Microsoft’s security executives recently told Computing Canada it is investing a “”good portion”” of its US$6 billion research and development budget to ensure its customers’ computing environments are resilient in the presence of worms and viruses. More specifically, by sometime in 2005, Microsoft
aims to give its customers an 18-24 month vacation from virus attacks.
It plans to accomplish this lofty goal through a combination of education, outreach and building better security into new releases of its products.
But just because Microsoft is throwing some serious elbow grease into keeping the bad guys at bay don’t think you can tear down the firewalls.
The fact is most businesses couldn’t function without the Internet; it’s as essential to their operations as their employees. And as long as business is being conducted over a public network, there will always be opportunities for unsavory characters to wreak havoc.
Why then are companies tripping over themselves to implement Web services projects before all the wrinkles have been ironed out?

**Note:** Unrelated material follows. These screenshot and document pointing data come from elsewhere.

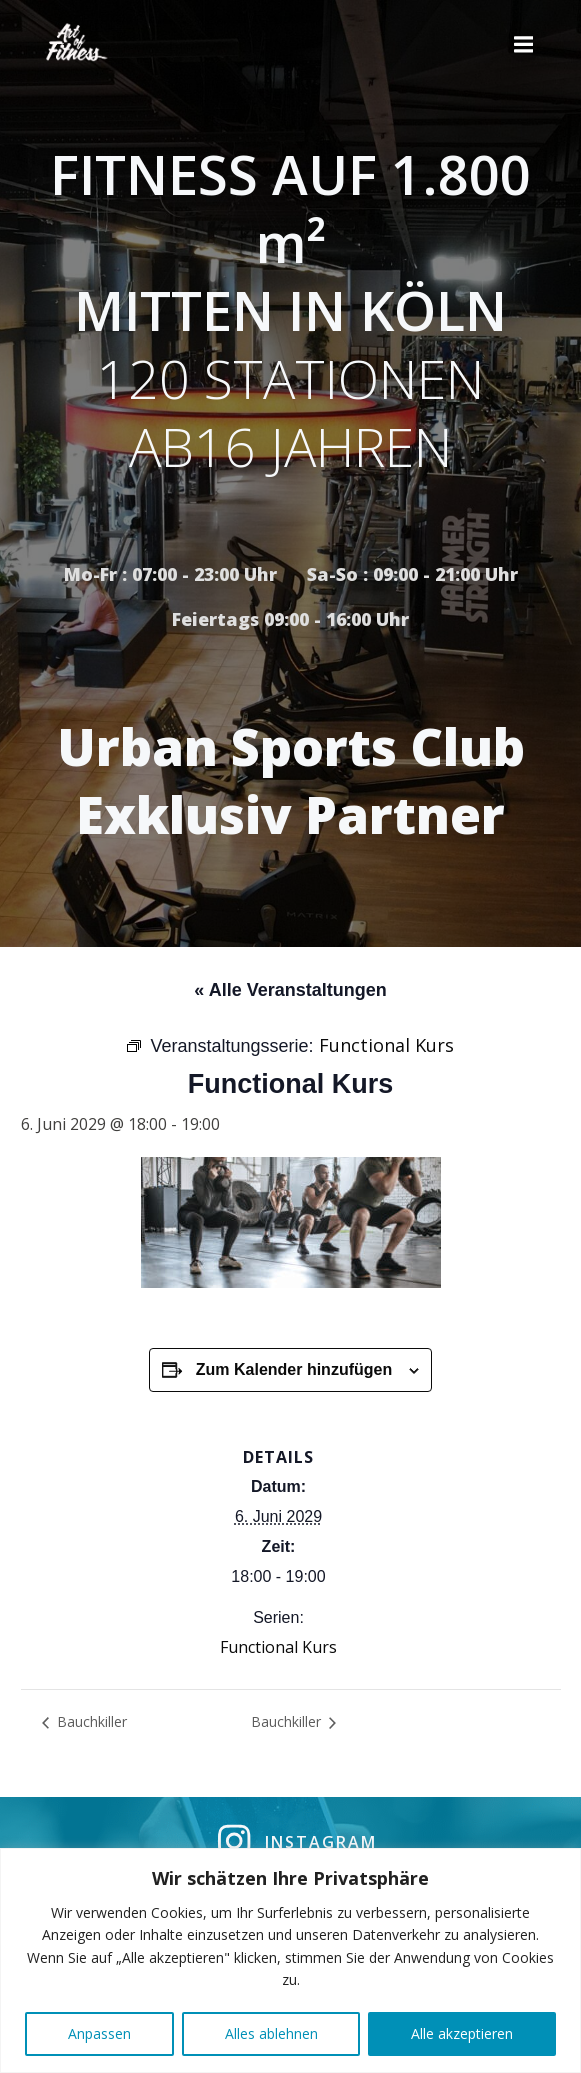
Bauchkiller (90, 1721)
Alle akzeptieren (462, 2033)
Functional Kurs (278, 1647)
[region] (290, 1960)
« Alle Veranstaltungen (290, 990)
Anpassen (99, 2033)
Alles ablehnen (271, 2033)
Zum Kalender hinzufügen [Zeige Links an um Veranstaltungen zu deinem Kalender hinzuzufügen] (294, 1369)
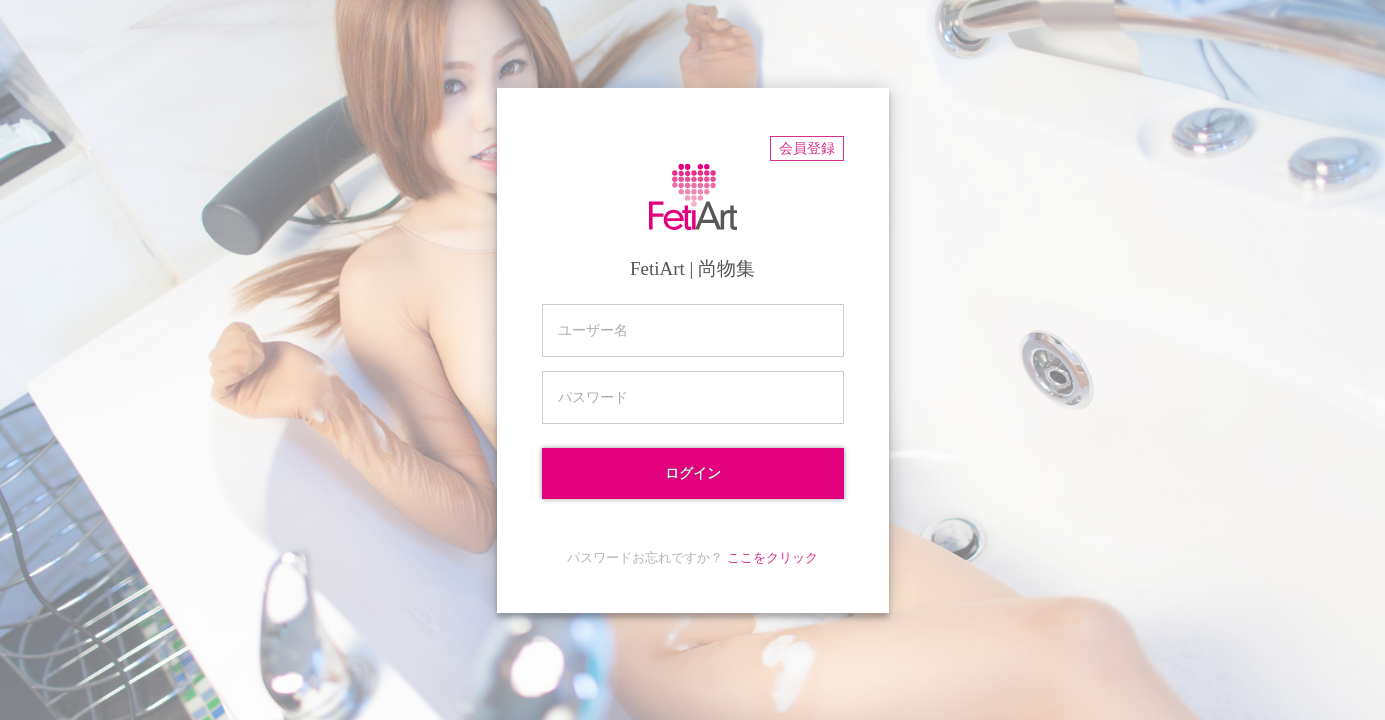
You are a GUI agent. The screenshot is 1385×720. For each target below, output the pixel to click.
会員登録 (807, 148)
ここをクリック (772, 557)
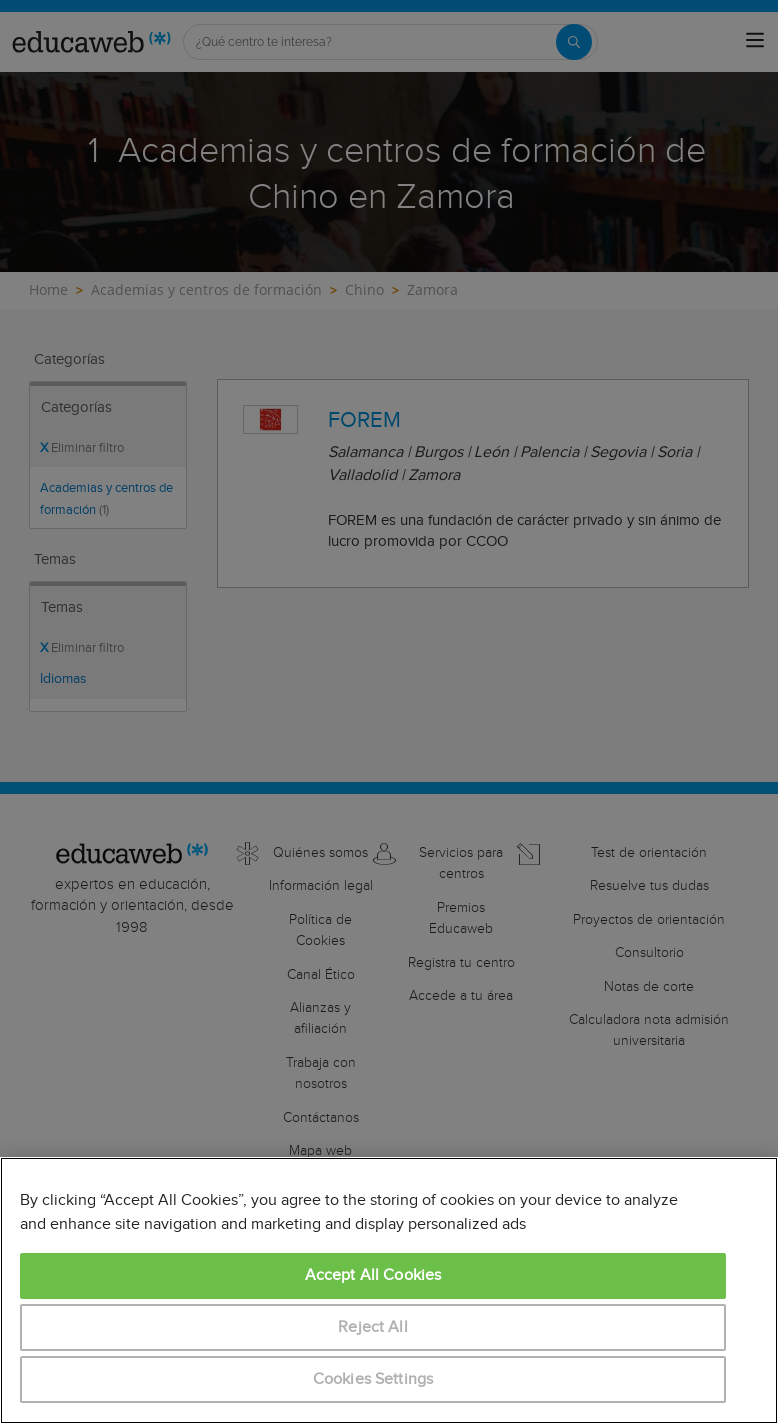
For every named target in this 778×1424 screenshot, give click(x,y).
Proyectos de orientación (649, 920)
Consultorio (649, 953)
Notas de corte (649, 987)
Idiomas (63, 679)
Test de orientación (649, 853)
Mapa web (320, 1151)
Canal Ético (321, 975)
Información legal (321, 886)
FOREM (364, 420)
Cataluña (123, 1238)
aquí (703, 1305)
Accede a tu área (461, 996)
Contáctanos (321, 1118)
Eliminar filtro (82, 448)
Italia (240, 1238)
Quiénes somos (320, 853)
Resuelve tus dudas (649, 886)
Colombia (188, 1238)
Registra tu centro (461, 963)
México (286, 1238)
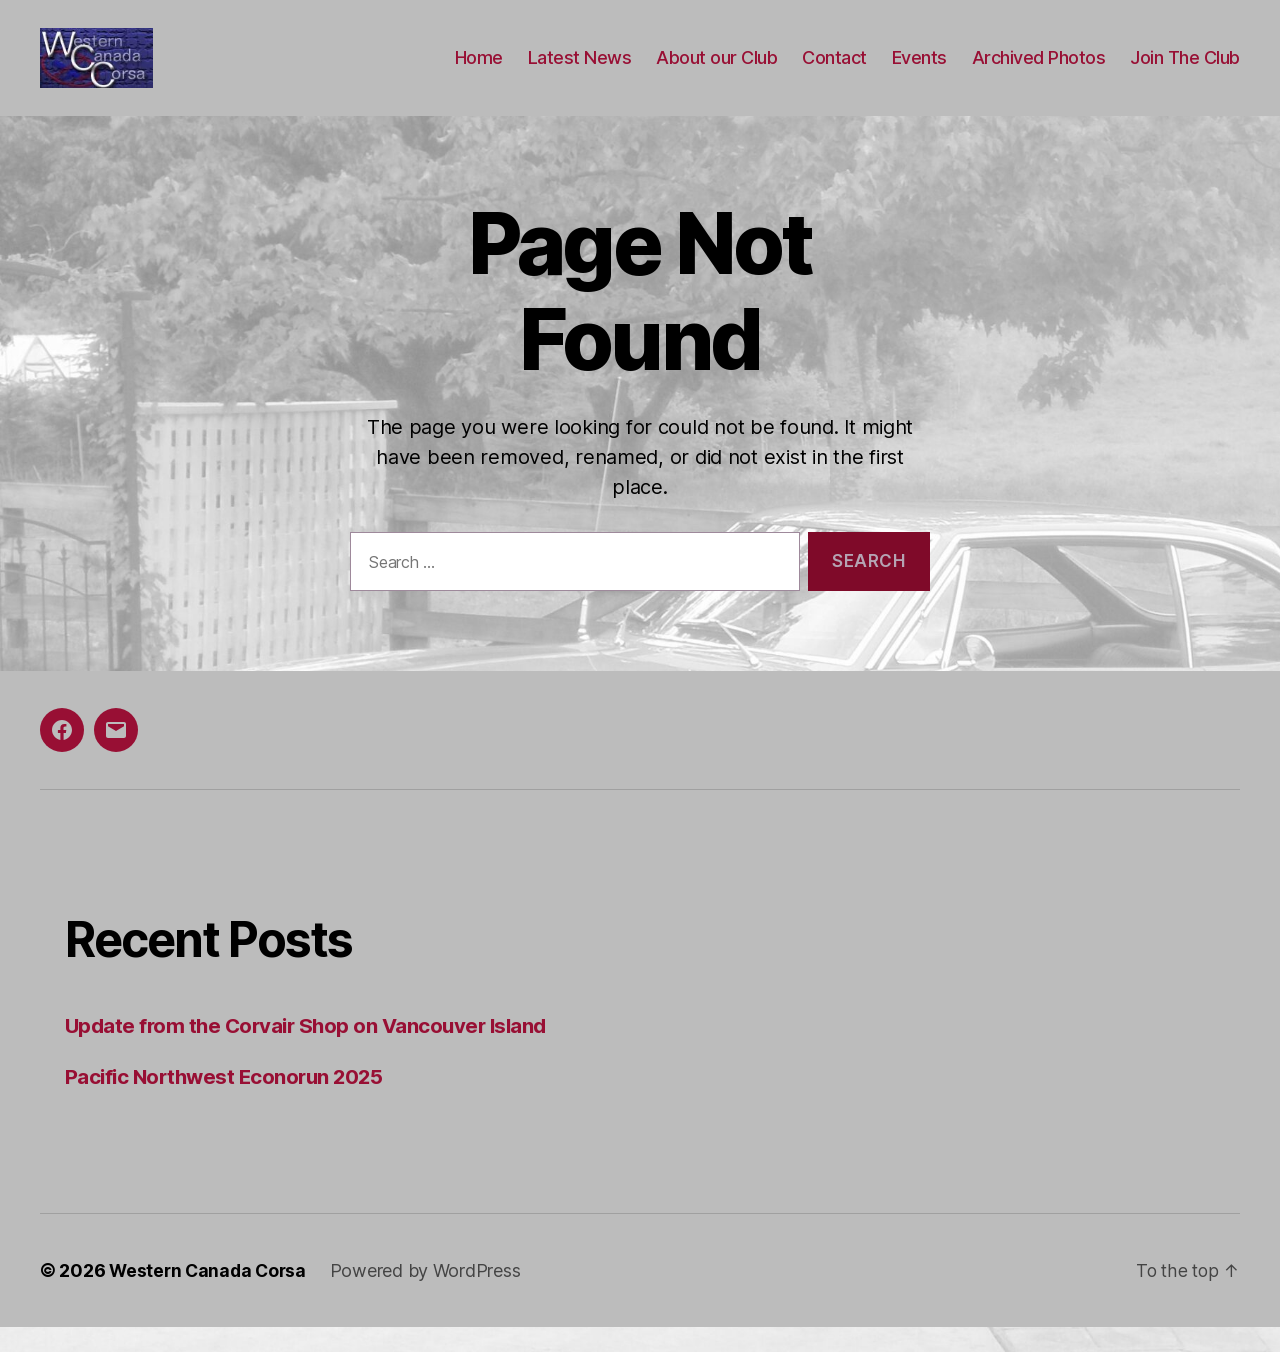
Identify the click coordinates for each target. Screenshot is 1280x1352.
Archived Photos (1039, 70)
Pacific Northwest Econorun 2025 (229, 1101)
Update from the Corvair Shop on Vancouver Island (312, 1050)
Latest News (580, 70)
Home (479, 70)
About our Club (716, 70)
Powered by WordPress (431, 1295)
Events (919, 70)
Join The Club (1185, 70)
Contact (834, 70)
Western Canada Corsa (210, 1295)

Research reveals most organizations see Web services as a Holy Grail of sorts, a vehicle that will provide unparalleled ease and efficiency in conducting business with partners, suppliers and customers.
In a survey conducted by the Delphi Group, four-fifths of respondents said Web services is either “”important or imperative”” to their business strategies.
But companies are receiving mixed messages — and sometimes from the same organization — when it comes to benefits and challenges of Web services. Late last month, one Gartner analyst warned that businesses that have not yet begun crafting a strategy for Web services can expect to lose efficiencies in their IT departments. This seems to be the message that’s grabbing all the corporate attention. Companies are so intent on remaining competitive they’re forging ahead without considering the inherent risks.
Then again, another Gartner analyst pointed out that companies need to take a serious look at both how they expose their data and which tools they’re counting on to protect them.
There’s another important issue to consider: Web services standards’ groups are still wrestling with the security issues raised by this technological advance. And most of their members have a vested interest in ensuring these issues are hammered out as soon as possible.
At the moment, hackers are working out their frustrations in greener pastures. They’re not focusing their efforts on penetrating XML-based protocols and Web services, but it won’t be too far off until those attacks begin in earnest. Analysts warn that companies that have not done their security homework will be in big trouble.
My advice: Look before you leap and if you are intent on leveraging everything Web services has to offer, make sure you start behind the firewall.